Mr. Robot, el spin-off de House of Cards que Netflix dejó pasar


El inadaptado social que puede salvar al mundo entre teclados y líneas de morfina.

Podría decir que lo que convirtió a Mr. Robot en mi nueva serie favorita fue su soundtrack. La oscuridad de sus espacios auditivos son capaces de transportarte dentro de un modem de 28.8 sin arrepentirte. Un trabajo que me hizo imaginar que Trent Reznor se había ensuciado las manos o incluso que Daft Punk se motivó a hacer la 2da parte del disco de Tron… pero que me mostró quien era Mac Quayle.

Podría decir que la razón fue porque pensé que lo había dirigido David Fincher y la nubosidad de la trama del protagonista me recuerda a la columna vertebral del guión de Fight Club.

Podría decir que lo más inspirador es la insatisfacción que transmite el protagonista (Elliot) con sus diálogos internos sobre el estado de corrupción del pantano séptico que llamamos sistema y su incapacidad de vociferar la aversión que siente hacia (prácticamente) todo lo que lo rodea.

Podría decir que los personajes están bien construidos y que el guionista logró que cada capítulo sea lo suficientemente impredecible como para saber que voy a terminar con síndrome de abstinencia después de cada uno.

Podría decir que Elliot te hace pensar que ser invisible o leer la mente son alpargatas comparadas con el super-poder de irrumpir en los computadores de la gente para investigar, manipular e incluso chantajear a tu entorno contando con las habilidades informáticas necesarias.

pero ninguna de estas razones es tan fuerte como el hecho que desde el primer capítulo me di cuenta que esta serie podría haber sido promocionada como un spin-off de House of Cards.
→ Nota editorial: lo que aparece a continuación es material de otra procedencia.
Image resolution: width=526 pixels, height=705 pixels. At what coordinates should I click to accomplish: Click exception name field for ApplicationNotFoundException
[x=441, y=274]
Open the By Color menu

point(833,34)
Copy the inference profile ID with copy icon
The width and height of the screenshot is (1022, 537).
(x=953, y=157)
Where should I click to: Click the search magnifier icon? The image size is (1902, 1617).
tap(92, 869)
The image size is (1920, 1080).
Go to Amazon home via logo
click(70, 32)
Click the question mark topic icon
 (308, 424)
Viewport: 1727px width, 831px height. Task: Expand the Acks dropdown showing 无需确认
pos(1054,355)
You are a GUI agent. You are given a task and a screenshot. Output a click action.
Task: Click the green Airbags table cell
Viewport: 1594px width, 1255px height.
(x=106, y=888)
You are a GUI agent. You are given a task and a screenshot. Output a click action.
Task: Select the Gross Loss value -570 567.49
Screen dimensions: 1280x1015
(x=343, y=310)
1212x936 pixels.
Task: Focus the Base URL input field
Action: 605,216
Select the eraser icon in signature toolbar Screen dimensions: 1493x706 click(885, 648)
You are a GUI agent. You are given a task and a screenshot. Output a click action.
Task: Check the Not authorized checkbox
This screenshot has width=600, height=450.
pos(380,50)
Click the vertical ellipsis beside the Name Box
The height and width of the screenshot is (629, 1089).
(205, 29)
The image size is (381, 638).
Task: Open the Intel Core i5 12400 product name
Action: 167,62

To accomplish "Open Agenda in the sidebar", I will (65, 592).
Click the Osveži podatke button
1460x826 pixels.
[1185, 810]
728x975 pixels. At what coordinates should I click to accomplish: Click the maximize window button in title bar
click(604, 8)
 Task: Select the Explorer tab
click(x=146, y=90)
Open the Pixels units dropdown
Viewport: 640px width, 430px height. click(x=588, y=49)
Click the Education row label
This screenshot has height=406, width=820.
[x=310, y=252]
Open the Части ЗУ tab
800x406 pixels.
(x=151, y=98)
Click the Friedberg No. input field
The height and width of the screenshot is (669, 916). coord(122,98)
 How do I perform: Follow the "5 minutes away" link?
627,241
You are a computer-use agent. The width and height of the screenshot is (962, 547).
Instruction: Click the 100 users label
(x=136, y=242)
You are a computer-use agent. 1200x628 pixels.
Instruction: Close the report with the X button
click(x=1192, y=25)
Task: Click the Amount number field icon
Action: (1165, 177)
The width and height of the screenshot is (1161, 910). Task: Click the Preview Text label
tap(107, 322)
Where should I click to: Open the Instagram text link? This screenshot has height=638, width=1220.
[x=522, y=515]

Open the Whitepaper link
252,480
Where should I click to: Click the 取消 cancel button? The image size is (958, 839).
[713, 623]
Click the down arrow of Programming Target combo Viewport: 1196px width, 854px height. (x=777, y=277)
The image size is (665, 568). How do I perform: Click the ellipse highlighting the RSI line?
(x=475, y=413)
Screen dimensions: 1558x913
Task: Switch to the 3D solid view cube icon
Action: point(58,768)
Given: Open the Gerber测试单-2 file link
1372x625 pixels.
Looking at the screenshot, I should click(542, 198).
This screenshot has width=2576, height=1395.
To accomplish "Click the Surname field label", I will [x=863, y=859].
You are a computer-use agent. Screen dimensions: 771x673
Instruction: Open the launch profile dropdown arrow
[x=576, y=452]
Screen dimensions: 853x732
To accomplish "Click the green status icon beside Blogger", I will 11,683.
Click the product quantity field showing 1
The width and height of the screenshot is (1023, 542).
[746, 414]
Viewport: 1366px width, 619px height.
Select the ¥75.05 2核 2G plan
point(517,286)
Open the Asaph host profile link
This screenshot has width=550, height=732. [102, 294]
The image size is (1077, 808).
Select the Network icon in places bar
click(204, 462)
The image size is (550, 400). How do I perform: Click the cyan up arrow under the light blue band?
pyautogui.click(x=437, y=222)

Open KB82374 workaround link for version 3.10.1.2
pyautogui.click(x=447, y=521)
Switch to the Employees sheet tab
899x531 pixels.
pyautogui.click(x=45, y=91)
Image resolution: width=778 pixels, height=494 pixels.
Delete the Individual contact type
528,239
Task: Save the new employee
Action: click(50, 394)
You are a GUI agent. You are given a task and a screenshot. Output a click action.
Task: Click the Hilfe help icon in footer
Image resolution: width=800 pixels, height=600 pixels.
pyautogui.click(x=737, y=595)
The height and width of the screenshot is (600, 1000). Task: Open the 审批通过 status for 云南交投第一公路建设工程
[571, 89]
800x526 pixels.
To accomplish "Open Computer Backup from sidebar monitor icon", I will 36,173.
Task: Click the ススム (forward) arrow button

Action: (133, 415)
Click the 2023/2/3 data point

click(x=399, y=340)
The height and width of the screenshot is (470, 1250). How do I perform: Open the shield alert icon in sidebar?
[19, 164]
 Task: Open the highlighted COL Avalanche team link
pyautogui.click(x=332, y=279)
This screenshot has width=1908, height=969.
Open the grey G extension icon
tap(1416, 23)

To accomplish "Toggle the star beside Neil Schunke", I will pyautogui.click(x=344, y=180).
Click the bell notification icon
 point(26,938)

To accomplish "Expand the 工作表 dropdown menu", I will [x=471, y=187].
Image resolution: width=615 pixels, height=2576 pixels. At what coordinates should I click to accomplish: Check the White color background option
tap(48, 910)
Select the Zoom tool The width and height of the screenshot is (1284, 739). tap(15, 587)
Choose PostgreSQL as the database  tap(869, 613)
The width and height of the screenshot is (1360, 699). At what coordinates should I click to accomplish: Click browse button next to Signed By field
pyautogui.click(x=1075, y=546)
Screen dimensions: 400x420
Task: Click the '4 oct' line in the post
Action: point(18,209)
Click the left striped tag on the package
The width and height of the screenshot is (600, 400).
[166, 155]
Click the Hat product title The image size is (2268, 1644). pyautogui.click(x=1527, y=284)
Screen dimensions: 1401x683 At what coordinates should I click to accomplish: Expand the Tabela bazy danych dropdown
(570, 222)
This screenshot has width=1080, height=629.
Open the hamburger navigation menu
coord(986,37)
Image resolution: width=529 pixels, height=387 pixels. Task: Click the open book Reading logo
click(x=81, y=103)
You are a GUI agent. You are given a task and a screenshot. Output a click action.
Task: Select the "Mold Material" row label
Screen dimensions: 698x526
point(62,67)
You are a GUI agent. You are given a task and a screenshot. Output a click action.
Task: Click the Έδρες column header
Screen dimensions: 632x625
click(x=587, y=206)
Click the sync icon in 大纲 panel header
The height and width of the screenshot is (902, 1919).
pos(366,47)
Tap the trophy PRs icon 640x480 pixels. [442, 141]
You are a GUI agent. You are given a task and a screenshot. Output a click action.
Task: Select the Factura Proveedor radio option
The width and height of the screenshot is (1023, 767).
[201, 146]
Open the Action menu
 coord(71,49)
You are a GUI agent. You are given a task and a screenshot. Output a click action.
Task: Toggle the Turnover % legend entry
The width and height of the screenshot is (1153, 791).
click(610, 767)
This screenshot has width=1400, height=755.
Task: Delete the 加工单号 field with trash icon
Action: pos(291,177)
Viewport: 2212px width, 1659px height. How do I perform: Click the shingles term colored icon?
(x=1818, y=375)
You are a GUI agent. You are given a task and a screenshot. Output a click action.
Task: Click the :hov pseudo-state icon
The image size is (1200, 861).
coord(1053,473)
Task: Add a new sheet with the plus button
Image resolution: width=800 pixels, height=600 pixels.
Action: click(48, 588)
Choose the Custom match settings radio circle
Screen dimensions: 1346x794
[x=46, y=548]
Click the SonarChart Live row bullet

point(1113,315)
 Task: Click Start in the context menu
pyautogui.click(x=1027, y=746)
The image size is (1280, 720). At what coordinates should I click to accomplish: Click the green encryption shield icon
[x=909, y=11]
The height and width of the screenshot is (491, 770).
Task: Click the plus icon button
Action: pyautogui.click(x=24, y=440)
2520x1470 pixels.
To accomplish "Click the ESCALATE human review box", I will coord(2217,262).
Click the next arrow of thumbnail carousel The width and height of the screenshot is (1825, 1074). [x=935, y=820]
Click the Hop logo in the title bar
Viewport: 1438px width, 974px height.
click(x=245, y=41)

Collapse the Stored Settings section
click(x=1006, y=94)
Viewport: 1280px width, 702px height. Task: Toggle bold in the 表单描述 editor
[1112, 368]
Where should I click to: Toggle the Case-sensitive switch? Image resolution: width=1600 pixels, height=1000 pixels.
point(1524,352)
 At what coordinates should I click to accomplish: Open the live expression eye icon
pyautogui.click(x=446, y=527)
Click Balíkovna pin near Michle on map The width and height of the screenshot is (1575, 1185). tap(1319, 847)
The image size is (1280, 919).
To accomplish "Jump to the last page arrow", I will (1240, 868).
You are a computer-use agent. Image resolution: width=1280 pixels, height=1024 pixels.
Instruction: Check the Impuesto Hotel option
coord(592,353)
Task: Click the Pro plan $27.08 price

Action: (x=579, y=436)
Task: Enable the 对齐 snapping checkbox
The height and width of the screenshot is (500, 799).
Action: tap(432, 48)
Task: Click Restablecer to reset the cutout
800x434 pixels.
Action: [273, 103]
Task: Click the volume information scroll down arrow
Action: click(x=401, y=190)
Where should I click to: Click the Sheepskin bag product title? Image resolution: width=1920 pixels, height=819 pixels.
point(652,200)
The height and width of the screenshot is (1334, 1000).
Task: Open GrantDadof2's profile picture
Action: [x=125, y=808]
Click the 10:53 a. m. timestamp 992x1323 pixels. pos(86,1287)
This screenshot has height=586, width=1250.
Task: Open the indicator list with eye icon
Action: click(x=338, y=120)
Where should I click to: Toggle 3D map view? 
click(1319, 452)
Parece calcado como la informática y la prensa representan las principales amenazas de los poderes omnipresentes.

El prototipo del hacker anti-héroe que renuncia al dinero como incentivo y se quema desde las pestañas hasta las yemas de los dedos detonando los cimientos digitales de las mega corporaciones por placer espiritual, me hicieron recordar a la señorita Hathaway susurrándole al oído al señor Bale “…how could you live so large and leave so little for the rest of us” (en The Dark Knight Returns).